One of the regular features, mostly every Thursday, i wrote, dealt with medicine. In my opinion, the social and the societal responsibility of  medicine, especially given the strides in medical technology, is huge. I wrote all sorts of much appreciated articles that dealt with cancer, mental health, and so on. I tried my level best to make them women-oriented.

Well, it was thus that a famous hospital approached on their own to the Desk Editor, of course, via the RE, that is, the Resident Editor, because they wanted a write-up on what they considered their speciality in the Hyderabad of those days, namely, in-vitro fertilisation.

As was usual, the assignment came to me. As was equally usual, I looked up as much as I could through the reference books in the British Council library. Well, I must confess that in the 1990's, two of my favourite most alternative reads, were the world map  (given Raju's Merchant Navy itineraries) and Gray's "Anatomy". It was tough, but fascinating. May be, it was my concession at the psychological level, to Aai's wishes that I should be a doctor. In a way, later, 2008 onwards, it did help me somehow while taking care of her as a fast ageing mother.

Well, when I was to meet the doctor concerned in the hospital, I knew the basic rudiments of in-vitro fertilisation. I WAS impressed with the Frankenstein possibilities of the god-like abilities of man-made birth. Well, in my opinion, 'birth' is actually nature's ultimate wonder.

What I did not realise in my initial enthusiasm was soon to meet me in person, and that meeting showed me the truly Frankenstein side of the IVF. The chief of the hospital asked me to meet one of their patients. She was my age, very beautiful and angrily vocal, and belonged to a rather prominent family.

I still remember her pain when she talked of the total lack of privacy, how encroached upon she felt as the personal most details were getting clinically dissected, how all this disturbed the equation between the couple, and all such emotional turmoil.

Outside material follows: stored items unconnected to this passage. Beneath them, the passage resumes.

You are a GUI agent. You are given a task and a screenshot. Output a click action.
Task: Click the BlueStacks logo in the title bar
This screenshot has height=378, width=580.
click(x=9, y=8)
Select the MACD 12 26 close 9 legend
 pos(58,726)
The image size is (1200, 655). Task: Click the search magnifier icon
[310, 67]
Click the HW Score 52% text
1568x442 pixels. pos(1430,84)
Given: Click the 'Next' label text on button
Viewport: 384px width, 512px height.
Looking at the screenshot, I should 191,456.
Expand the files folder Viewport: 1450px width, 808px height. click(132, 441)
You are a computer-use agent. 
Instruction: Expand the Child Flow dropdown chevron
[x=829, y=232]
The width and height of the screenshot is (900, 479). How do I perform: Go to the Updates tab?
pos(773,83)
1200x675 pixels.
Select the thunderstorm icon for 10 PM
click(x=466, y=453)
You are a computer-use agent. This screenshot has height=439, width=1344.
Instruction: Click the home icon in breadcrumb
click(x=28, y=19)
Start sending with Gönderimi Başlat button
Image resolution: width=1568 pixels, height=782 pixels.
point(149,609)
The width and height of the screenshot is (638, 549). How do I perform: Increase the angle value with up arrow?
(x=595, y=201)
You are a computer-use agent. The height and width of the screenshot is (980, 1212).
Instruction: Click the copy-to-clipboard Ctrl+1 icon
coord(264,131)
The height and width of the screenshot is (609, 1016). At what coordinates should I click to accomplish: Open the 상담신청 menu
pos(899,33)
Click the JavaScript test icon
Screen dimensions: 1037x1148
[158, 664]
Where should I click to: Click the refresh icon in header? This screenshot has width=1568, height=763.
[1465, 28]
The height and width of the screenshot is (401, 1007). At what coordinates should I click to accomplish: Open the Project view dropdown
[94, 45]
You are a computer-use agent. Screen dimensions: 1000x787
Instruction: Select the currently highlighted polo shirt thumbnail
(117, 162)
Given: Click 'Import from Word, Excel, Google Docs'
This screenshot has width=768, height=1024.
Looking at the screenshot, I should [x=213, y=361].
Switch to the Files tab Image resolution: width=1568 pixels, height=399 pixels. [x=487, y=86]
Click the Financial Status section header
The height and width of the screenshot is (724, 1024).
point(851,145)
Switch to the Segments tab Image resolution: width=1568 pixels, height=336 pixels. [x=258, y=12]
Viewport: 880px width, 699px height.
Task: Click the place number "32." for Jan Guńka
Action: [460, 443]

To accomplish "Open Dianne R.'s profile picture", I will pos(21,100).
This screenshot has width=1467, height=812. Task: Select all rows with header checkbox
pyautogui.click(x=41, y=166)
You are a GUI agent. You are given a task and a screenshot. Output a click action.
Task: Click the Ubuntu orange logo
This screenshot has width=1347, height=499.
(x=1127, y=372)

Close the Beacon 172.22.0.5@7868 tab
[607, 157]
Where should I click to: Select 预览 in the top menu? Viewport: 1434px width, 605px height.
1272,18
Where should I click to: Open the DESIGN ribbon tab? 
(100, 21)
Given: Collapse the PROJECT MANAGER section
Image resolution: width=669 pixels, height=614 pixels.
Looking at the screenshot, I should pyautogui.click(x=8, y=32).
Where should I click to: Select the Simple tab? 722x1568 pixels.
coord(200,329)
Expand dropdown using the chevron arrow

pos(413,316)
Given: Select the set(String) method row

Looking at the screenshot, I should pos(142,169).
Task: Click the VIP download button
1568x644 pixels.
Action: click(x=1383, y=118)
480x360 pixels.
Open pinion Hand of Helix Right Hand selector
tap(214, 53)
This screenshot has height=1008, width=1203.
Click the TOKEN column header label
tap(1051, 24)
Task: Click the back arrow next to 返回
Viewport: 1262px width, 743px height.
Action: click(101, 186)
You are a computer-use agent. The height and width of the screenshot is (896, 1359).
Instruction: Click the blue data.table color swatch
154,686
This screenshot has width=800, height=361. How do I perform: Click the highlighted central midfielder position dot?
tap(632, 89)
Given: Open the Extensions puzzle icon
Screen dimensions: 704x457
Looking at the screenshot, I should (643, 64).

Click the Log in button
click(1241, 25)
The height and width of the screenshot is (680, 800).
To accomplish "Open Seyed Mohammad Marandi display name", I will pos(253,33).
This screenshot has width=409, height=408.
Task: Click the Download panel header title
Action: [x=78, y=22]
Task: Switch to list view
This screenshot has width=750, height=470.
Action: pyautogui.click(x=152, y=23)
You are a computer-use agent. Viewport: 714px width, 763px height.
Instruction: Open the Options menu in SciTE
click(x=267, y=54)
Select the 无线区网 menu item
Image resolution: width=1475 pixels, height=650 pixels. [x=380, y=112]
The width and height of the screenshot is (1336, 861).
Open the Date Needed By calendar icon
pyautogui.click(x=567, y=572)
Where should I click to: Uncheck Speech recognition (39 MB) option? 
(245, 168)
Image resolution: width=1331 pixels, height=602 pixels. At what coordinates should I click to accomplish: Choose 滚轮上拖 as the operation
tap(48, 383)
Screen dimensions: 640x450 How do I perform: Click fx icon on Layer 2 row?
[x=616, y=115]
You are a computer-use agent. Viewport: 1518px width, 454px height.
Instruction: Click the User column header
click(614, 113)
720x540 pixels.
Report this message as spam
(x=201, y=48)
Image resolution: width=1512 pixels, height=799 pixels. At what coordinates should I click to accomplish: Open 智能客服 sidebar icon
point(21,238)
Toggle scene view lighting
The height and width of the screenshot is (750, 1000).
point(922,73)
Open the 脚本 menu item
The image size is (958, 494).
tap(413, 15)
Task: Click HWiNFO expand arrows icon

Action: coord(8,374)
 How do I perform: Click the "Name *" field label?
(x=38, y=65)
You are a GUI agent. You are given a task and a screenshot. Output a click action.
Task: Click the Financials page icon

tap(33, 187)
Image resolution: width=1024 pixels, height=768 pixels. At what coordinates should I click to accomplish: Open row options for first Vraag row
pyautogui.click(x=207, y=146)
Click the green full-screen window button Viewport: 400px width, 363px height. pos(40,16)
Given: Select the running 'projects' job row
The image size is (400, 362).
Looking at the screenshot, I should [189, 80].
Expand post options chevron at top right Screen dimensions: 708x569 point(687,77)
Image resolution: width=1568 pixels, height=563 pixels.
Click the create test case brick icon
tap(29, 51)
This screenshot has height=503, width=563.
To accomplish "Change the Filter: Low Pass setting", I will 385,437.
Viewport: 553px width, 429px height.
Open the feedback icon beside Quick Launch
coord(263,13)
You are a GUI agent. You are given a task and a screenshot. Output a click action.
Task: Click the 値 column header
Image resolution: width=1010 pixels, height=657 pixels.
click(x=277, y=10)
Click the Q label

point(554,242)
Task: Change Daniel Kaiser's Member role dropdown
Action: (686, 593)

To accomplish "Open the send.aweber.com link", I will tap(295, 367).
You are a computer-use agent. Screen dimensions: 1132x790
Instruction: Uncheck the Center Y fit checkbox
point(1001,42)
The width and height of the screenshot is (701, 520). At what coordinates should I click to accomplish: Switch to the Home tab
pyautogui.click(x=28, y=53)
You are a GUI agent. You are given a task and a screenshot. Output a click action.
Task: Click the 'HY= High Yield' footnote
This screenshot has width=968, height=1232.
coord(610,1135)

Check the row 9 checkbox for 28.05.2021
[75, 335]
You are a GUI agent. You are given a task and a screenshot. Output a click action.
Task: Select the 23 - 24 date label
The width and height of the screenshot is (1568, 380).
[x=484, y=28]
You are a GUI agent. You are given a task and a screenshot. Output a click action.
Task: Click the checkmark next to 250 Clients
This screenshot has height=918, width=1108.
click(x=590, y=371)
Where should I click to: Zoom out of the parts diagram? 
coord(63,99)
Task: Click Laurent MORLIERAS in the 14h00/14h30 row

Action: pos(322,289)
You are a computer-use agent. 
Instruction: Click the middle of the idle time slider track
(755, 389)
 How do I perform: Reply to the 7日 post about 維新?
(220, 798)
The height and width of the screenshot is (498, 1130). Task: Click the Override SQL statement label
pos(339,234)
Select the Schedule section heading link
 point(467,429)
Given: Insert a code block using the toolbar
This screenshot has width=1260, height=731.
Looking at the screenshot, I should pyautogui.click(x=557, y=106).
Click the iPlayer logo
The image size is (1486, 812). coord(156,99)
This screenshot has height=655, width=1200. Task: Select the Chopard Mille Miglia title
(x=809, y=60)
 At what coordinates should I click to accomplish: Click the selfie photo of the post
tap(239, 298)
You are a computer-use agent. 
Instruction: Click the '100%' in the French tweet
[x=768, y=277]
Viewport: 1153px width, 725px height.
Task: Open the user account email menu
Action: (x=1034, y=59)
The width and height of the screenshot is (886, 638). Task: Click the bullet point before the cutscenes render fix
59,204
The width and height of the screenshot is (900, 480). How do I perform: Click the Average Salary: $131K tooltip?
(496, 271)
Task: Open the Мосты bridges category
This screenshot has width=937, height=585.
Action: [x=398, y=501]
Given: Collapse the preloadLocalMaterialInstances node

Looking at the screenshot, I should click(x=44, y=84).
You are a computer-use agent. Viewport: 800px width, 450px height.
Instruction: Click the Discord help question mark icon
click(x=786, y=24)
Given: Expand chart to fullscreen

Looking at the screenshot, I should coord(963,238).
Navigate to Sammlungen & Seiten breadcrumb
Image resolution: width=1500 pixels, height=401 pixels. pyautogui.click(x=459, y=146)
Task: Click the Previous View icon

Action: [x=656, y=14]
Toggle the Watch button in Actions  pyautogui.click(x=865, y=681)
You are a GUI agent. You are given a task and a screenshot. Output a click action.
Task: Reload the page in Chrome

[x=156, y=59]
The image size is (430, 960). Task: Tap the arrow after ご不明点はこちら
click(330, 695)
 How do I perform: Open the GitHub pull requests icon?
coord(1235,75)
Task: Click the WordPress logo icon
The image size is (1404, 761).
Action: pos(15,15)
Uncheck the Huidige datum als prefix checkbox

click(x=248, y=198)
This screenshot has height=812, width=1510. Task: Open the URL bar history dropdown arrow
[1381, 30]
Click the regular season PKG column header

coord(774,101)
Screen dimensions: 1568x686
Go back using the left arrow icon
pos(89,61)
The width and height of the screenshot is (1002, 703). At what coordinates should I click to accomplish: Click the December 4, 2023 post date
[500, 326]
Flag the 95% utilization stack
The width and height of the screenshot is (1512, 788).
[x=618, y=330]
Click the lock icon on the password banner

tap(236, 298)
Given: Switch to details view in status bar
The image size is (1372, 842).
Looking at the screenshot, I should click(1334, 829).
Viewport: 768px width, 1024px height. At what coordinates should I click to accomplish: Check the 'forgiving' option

In the last paragraph of the article, I did mention this alternative, quite dark, side of the IVF, of course, without revealing her identity. The hospital in-charge was rather miffed because she wanted a merely congratulatory adulation. In a quite feminist high tone, I justified the last paragraph to the RE and the DE, asserting the rights of a patient, especially as a woman. 

Well, all this emotional turbulence came back to me because I have just completed reading "Vital Signs" by Robin Cook (my favourite most medical thriller writer) which deals with the IVF, and what it may do to a woman's body and psyche, not to forget the big business involved. What a deja-vu indeed!

Pratima@ Our daily blog comes this late because I had to leave very early for college. In the afternoon, there was an online seminar. So! Sorry though, my regular readers! Forgive me the delay. Hope you feel the intensity reading the blog as much as I did writing it.